At Bree, late at night by the light of an oil lamp, he penned a letter to Thorin detailing his intentions, which he intended to present to the dwarf when he returned the Blue Mountains.
To the most inestimable Thorin Oakenshield,
I wish to purpose to you an addition to your company in your efforts to defeat the Dragon and reclaim your lost Treasure. His name is Bilbo Baggins and he is a Hobbit of the Shire and he is keen for adventures out in the Wild. I met him twenty years previously and he was athirst for news from the Outside. From all accounts he is the same now and I’m sure would be most eager for an opportunity to have an Adventure. He is well off and unmarried so you would have no responsibilities toward him, except to keep him well-fed, safe and sound, if that be at all possible, and to return him safely back home.
Knowing that there could be Objections to an additional companion, I would point out the several Advantages to having a Hobbit with you in this particular Quest: the first two being, the Dragon would have never smelled a Hobbit before and such beings are remarkably quiet in their travels so as to walk without a sound to alert the great worm.
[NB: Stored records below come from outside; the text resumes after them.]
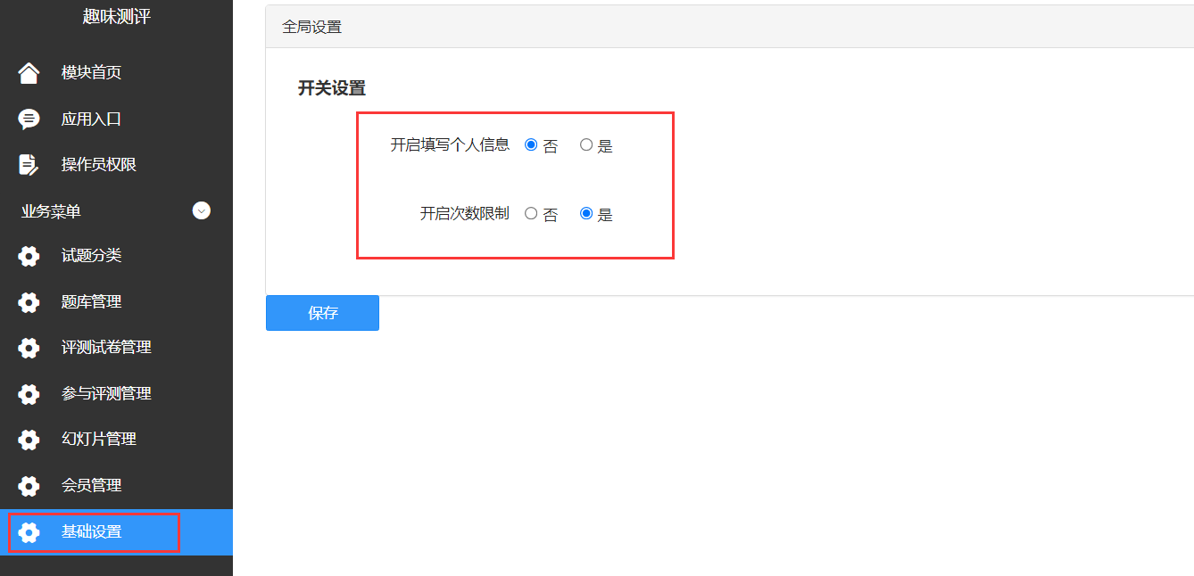Click the chat bubble icon for 应用入口
Viewport: 1194px width, 576px height.
pos(29,119)

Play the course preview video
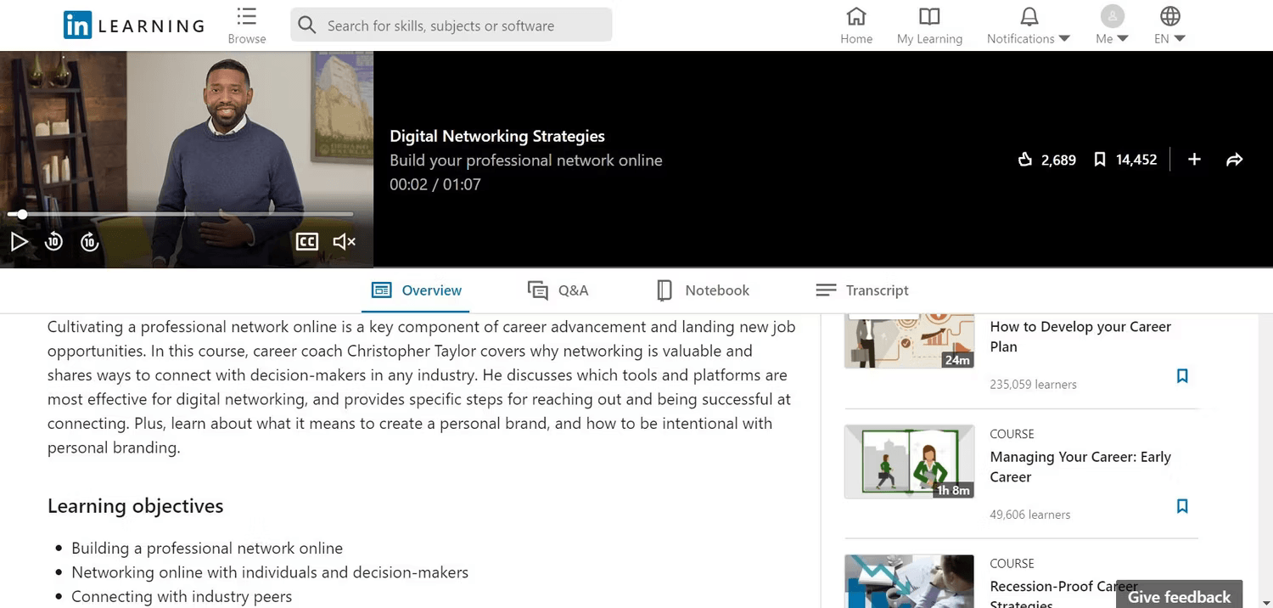pos(19,242)
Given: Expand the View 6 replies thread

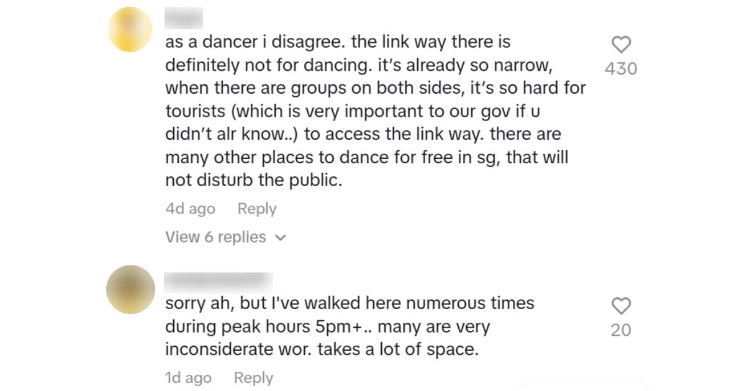Looking at the screenshot, I should [215, 237].
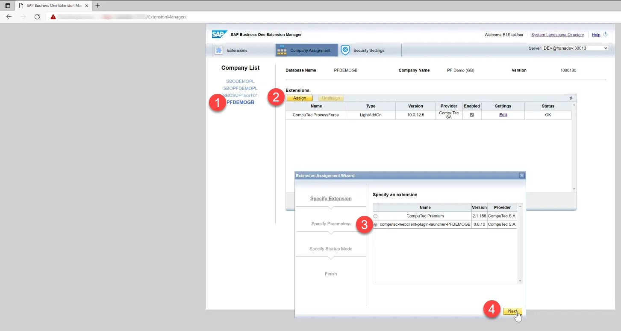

The third I cannot see clearly but it is coming to me as a bright light clouded in thick mist and somehow this Hobbit is at the center of the mystery.
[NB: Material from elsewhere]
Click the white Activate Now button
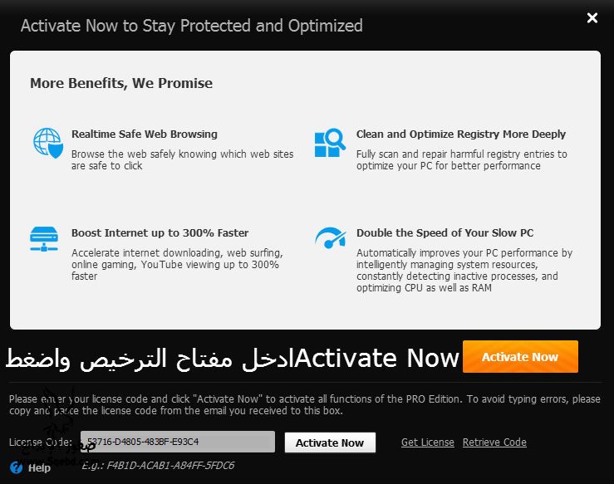Image resolution: width=614 pixels, height=484 pixels. [x=330, y=442]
I invite you and your company to come back with me to the Shire, to his home at Bag End, in Hobbiton, and see for yourselves. I cannot say more now and if this sounds like wizardly nonsense, know that I do not say it lightly, but in the most Deadly Earnestness. Indeed, I have such a feeling that all of Middle-earth would be indebted to you, for a foresight tells me if he does not accompany you, all will fall into Shadow as has never yet been seen and which would not lifted as far as even the Wisest could see. He will be the only chance you will have for Success, and to leave without him would pay court to the direst Disaster.
Trusting you to make the right Decision,
Gandalf the Grey
The wizard looked over the letter as the ink dried and then satisfied with its message, blew out the lamp and settled into bed with a heavy sigh of relief. He closed his weary eyes, a little less troubled by his many cares, but wondering what he had compelled him to write such things as he had foreseen so dimly. What had he seen wrapped in shadow and what did Bilbo have to do with it? Such questions followed him as he sank into sleep and his dreams did not answer him, though they did not trouble him either. For once, he felt peaceful and he knew he had made the right decision. Now all he had to do was convince Thorin - and Bilbo himself.
That shouldn’t prove too difficult, he thought.